- Selected text:

Design Process
Our group, consisting of Nick, Michael, Jack and Eric, spent a considerable time generating ideas to find the best design meeting the requirements. Our only limitation was that the catapult must be able to fit inside of a 60x60x60 cm box. While other groups modeled their designs based on what had been historically successful, our group, being intellectually adventurous, thought about a novel approach. While at a Dallas Mavs game, we marveled at the enormous power that the T-shirt elastic catapults appeared to produce. With this in mind, our group thought about applying a design model similar to a cross-bow.
Our group created a series of drawings to apply our slingshot approach into a functional catapult. Once we had a basic design created we divided up the tasks among our group members. Nick was in charge of designing a carriage to carry the apple as it accelerated out of the device. Nick started by taking a piece of large PVC pipe and cutting it in half with the Rikon band saw. Then he took a small piece of plastic sheet and used the band saw and the bell sander to give it a circular shape to match diameter of the PVC. He then used the epoxy to attach the two plastic pieces. The two plastic pieces were later braced together by a metal clasp that Jack diligently tightened because the epoxy could not hold the the pieces together as they soon separated. This problem only temporarily was solved because during our test lauch it broke. Our group had to tighten the clasp and add plastic braces to hold the two plastic pieces together. Another problem our group faced with the carriage was that the carriage sepparated from the wooden piece that the metal rod ran through. This piece of wooden 2x4 was used to attach the carriage to the elastics. To solve this, our group entered 3 screws through the plastic sheet backing into the 2x4. During our final assembly of our many pieces, we realized that the carriage was being suspended from a single rod, which spun freely. Since the carriage wanted to face down, our group had to add another plane of support by bending a coat hanger aroung the front end of the carriage. Originally, this coat hanger was attached only by some electrical tape. After our first test launch, we soon realized that the coat hanger is mangled as it crashes at high speed to the end of the rail. In order to allow our catapult work for more than one time, our group tightened the coat hanger to the carriage permanently with a few tight screws, preventing the coat hanger from sliding and not working for the next launch.
While Nick was creating and perfecting the carriage, Michael, Jack and Eric created the railings for the pin to slide through. Michael took the initiative of finding the correct dimensions and lengths of the 1X4's. Jack and Eric cut the pieces to size using the compound miter saw and marking the correct angles and measurements with some basic geometry and a T-square. Eric then took the two rails and cut a slot about an inch wide and spanning the majority of the length of the rail, before realizing that there was an inefficiency. Eric saw that the friction between the metal rod and the rough wood would slow down the carriage, and then he decided to line the rails with cut PVC. Jack, Nick and Michael cut the PVC using the Band Saw and then Eric glued it to the rails with epoxy and further securing it with some electrical tape.

- Data excerpt:
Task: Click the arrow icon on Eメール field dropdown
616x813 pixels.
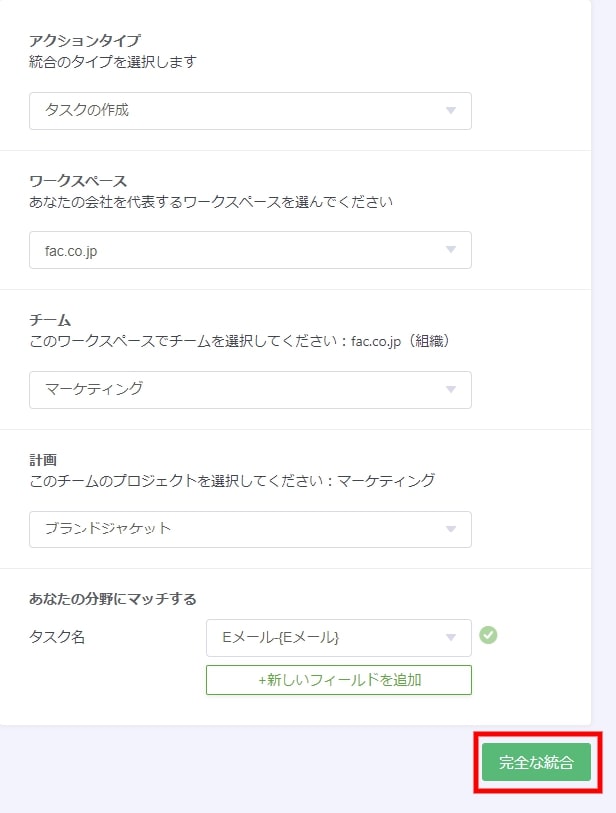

- What this exercise asks:
1 – According to the design process text, which saw did Nick use to cut the large PVC pipe in half?
2 – Render this sentence from the design process text in Spanish: "Our only limitation was that the catapult must be able to fit inside of a 60x60x60 cm box."

- The answers:
1 – The Rikon band saw.

2 – Nuestra única limitación era que la catapulta debía poder caber dentro de una caja de 60x60x60 cm.